Pintu Reshuffle Semakin Kuat dan Terbuka
Analis dari Indostrategi, Arif Nurul Imam mengakui bahwa potensi reshuffle akan semakin kuat jika Sri Mulyani akan menjadi Gubernur BI. Hal ini tidak lepas dari posisi menkeu yang akan ditinggal Sri Mulyani.
“Jika wacana ini betul-betul terjadi, maka potensi terjadi reshuffle kabinet cukup besar karena harus ada yang mengganti Menteri Keuangan Sri Mulyani,” kata Imam kepada reporter Tirto.
Imam menilai, Jokowi pasti akan menempatkan Sri Mulyani jika memang dibutuhkan. Hal itu tidak lepas dari kebiasaan Jokowi yang selalu menggeser pejabat sesuai kebutuhan.
Sebagai catatan, Jokowi mengakui bahwa ia mengevaluasi kinerja menterinya. Ia akan mengganti dengan dua dasar, yakni dasar politis dan kinerja. Hal itu sempat dinyatakan Jokowi usai acara PSI di Jakarta, Selasa (31/1/2023).
“Yang utama memang performa, kinerja bahwa ada sisi politiknya pasti juga ada, tapi itu bukan yang utama," kata Jokowi.
Jokowi kembali menekankan soal jadi reshuffle atau tidak melihat keesokan hari. Namun Jokowi menutup rapat bidang mana yang akan di-reshuffle. “Mau tahu aja,” tutur Jokowi.
Imam menambahkan, pergeseran Sri Mulyani akan memperbesar peluang reshuffle kabinet, apalagi dengan adanya kalkulasi soal kasus korupsi Bakti Telkom yang dikaitkan dengan Menkominfo, Jhonny G. Plate hingga soal sikap Partai Nasdem yang mendukung Anies Baswedan. Pergeseran Sri Mulyani akan menjadi satu variabel pemicu reshuffle.
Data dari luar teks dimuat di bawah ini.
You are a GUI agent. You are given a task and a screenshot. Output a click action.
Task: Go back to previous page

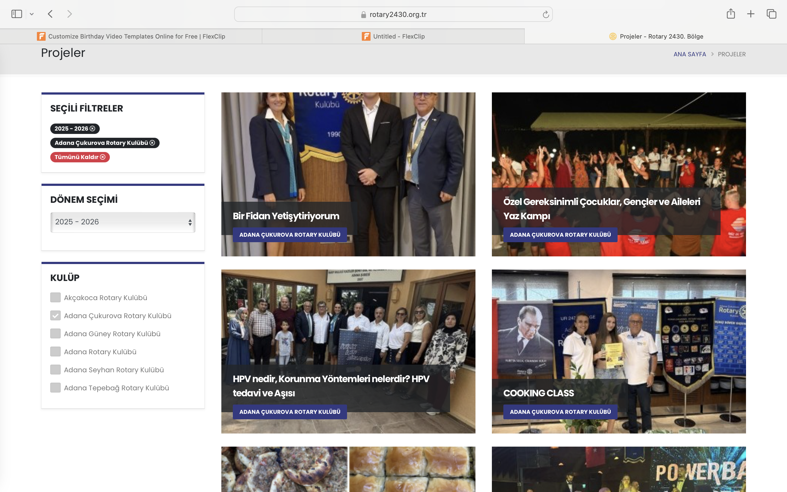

Di sisi lain, Imam menilai, reshuffle kali ini berpotensi menambah kursi wakil menteri. Hal ini tidak lepas jelang Pemilu 2024 dan kabinet saat ini cukup banyak diisi politikus. Ia menduga, Jokowi akan menempatkan kandidat wamen yang berpengalaman, integritas dan profesional sesuai kebutuhan.
“Tentu bergantung kebutuhan, terutama menteri yang maju dalam kontestasi elektoral, perlu backup wamen,” kata Imam.